The solution I put together was to stream the video from the iPad to an Apple TV device. It accepts a mirroring feed from the tablet via either wifi or bluetooth. The Apple TV has an HDMI output, which can then be plugged in to most modern TVs and monitors. As I noted, though, the gym projector only takes a VGA feed, so I needed a HDMI to VGA adapter to convert the signal to get it to the projector. Having the video feed transmitted to the projection system allowed me to put the camera anywhere I like, and to move it around as needed.

Of course there is always the question of where to put the camera – both for angles and equipment safety. A standard tripod is one option. I have found, however, that one of the flexible tripod provides more options in terms of placement. Using a tripod requires a mount for the iPod.

At MSU we did not have a drop-down screen. Instead, we got a 100″ projection screen, like this one. We combined it with a projector on a mobile stand with an extension cord. That let us put the screen just about anywhere in the gym we wanted.

Here’s the tricky bit.

In the gyms at both Svedala and MSU we ran up against issues using the Wifi. The networks were not open to mobile device to mobile device (e.g. iPad to Apple TV). Blue Tooth connectivity between devices was the option we went with at Svedala. At MSU, though, we opted for linking everything up to our own wireless router. It made for a much better signal and range than Blue Tooth.

This is not the perfect system by any stretch. For one thing, I’d love a somewhat better camera with more options in terms of zoom. We make do with the resources available, though.
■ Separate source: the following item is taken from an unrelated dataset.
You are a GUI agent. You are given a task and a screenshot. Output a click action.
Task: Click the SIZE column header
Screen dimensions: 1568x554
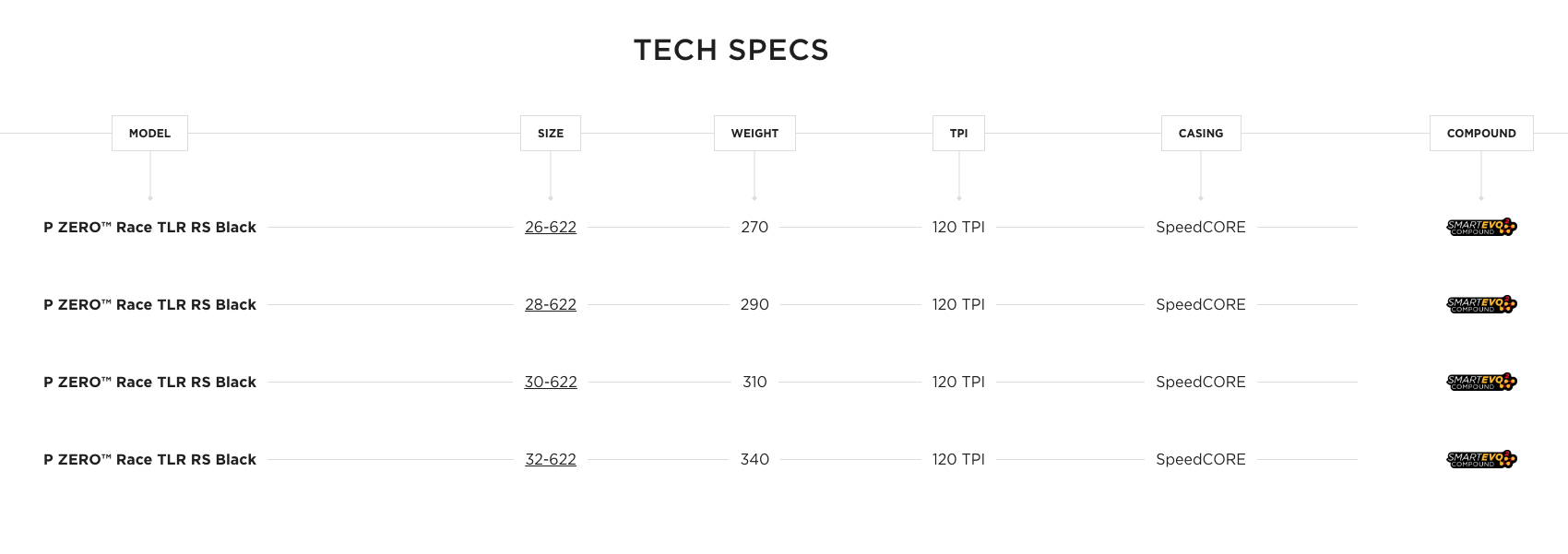pyautogui.click(x=551, y=133)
Video delay is only useful if the players actually look at it, though. That’s something you’ll need to train them to do. Once they get into the habit, though, it provides excellent immediate feedback – and sometimes lots of laughs. 🙂

 

John Forman
About the Author: John Forman

John currently coaches for an NCAA Division II women’s team. This follows a stint as head coach for a women’s professional team in Sweden. Prior to that he was the head coach for the University of Exeter Volleyball Club BUCS teams (roughly the UK version of the NCAA) while working toward a PhD. He previously coached in Division I of NCAA Women’s Volleyball in the US, with additional experience at the Juniors club level, both coaching and managing, among numerous other volleyball adventures. Learn more on his bio page.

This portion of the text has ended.